New research documents the benefits of gratitude in recovery
By Gayla Marty
Might cultivating feelings of gratitude be key to addiction recovery? Amy Krentzman, a researcher and assistant professor in the University’s School of Social Work, thinks so. Gratitude already plays a role in many addiction treatment and recovery programs. Alcoholics Anonymous, for example, recommends expressing “genuine gratitude for blessings received” in step 10 of the 12-step program. And people in recovery are encouraged to cultivate an “attitude of gratitude,” including writing a gratitude list.
It’s not surprising that gratitude has been the subject of research in the field of positive psychology—the scientific study of wellness, not illness—that emerged in the 1990s. But Krentzman was surprised to find in 2012 that no research had been done on gratitude practices in recovery programs. “Gratitude is a common emotion among people in 12-step recovery programs because it’s a theme in Alcoholics Anonymous literature and at meetings,” she says.
So, knowing that gratitude practice is considered promising in positive psychology interventions, Krentzman designed an experiment to study the effect of a popular positive psychology intervention called the Three Good Things exercise in relation to recovery. After assembling a team, she conducted the research in early 2013 in a Midwestern community where 23 participants were enrolled in an outpatient program for alcohol addiction. All were adults, with nearly equal numbers of men and women; 80 percent were white.
After a face-to-face intake assessment, each participant was asked six survey questions via email every day for 14 days. Half the group was asked to describe their sleep, exercise, and caffeine intake over the past 24 hours. The other half was asked to describe three good things that had happened over the past 24 hours and what caused them. Throughout the two weeks, the participants also completed a set of questionnaires to identify and rate their emotions and mood. Eight weeks later, they were invited to talk about the experience.
While the control group’s outlook and experience stayed the same, those who did the Three Good Things exercise experienced a decrease in negative feelings and an increase in feelings of calm and ease— factors known to support and reinforce recovery. “The people in the gratitude group said that the practice pulled them away from habitual negative thinking,” Krentzman says. “It also had the unanticipated effect of reinforcing their recovery, because when they were asked, ‘Why did that good thing happen?’ they would say, ‘Because I’m in recovery now and not drinking.’” Significantly, Krentzman and her team documented that the effects lasted only as long as the practice continued; there was no lingering aftereffect.

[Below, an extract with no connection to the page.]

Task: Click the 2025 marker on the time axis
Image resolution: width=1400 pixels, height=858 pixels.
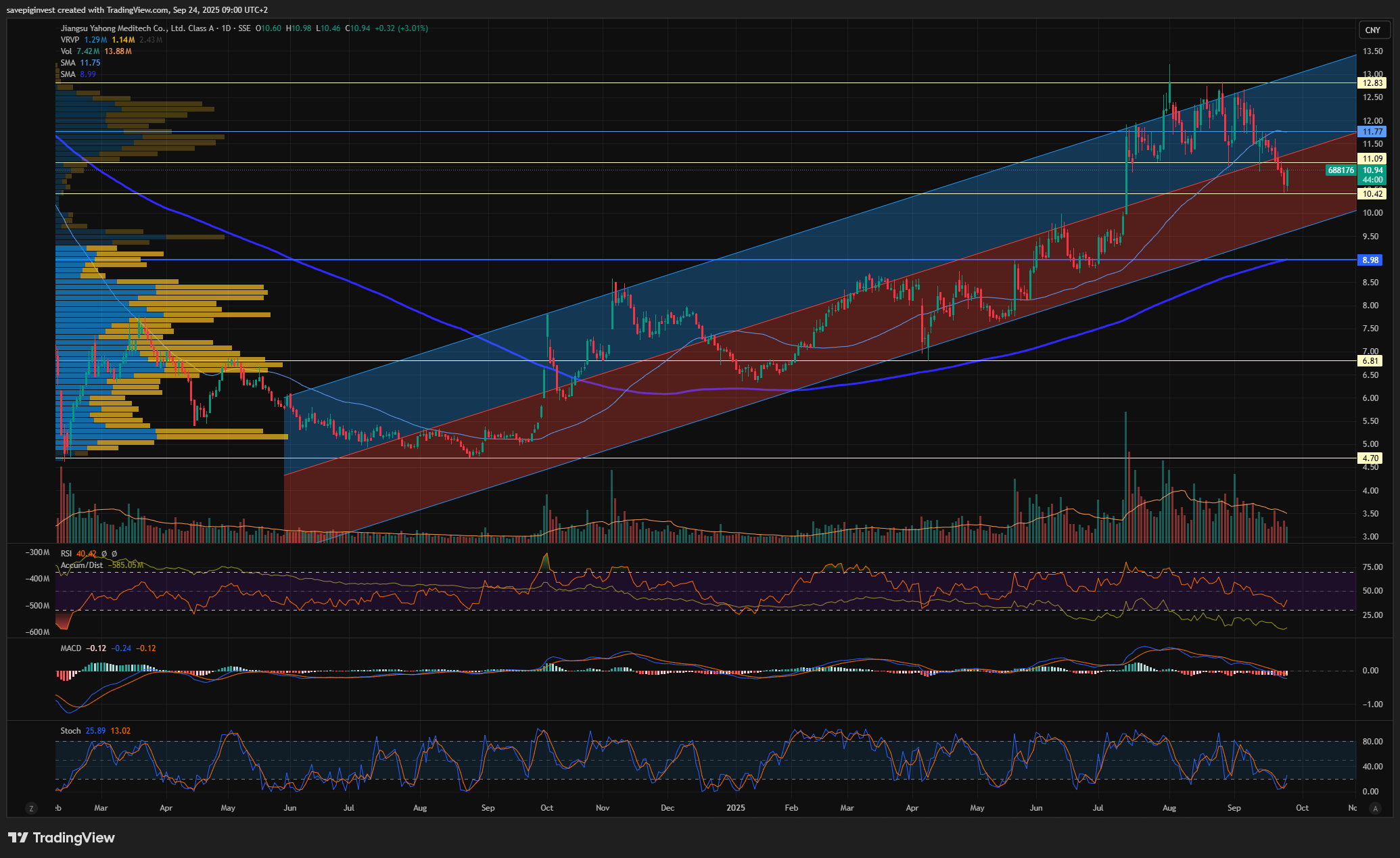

The results of this first formal study of gratitude practice in alcoholism treatment were published in the Journal of Positive Psychology in February 2015. Interestingly, and unexpectedly, participants mentioned in their Three Good Things follow-up interviews that completing a questionnaire about their emotions—the Positive and Negative Affect Schedule, or PANAS for short—was helpful to their recovery. Digging back into the data, Krentzman and a smaller team found evidence that people in the study, like many with addictions, suffered from alexithymia: difficulty identifying, naming, and expressing emotions. In completing the PANAS, they found that their ability to identify, accept, and regulate mood increased. The finding was significant because mood plays such a crucial role in models that explain the motivation to drink. Published in the journal of Qualitative Health Research in 2015, it was the first study to suggest that the PANAS questionnaire might have therapeutic properties for people with addictions.
Currently, Krentzman is heading up a study looking at whether gratitude increases after substance use disorder treatment, and the effect of gratitude post treatment on future drinking. She is also about to begin work on a new study to see whether journaling, particularly about things people feel grateful for, and sharing those entries with a designated partner, might be helpful to people in recovery in rural communities where recovery can sometimes be complicated by isolation.
“Gratitude practice is helpful to everyone, not just people in recovery, because of a psychological phenomenon called the negativity bias, which causes us to react strongly to threatening or problematic events and pay less attention to good or neutral things,” she says. “That bias served an evolutionary function, but it can cause disproportionate focus on worrisome events and relatively muted reactions to good things that happen. Looking back over your day and remembering positive things can help overcome that bias. That’s especially important for people in recovery because negative thoughts can spiral downward and lead to relapse.”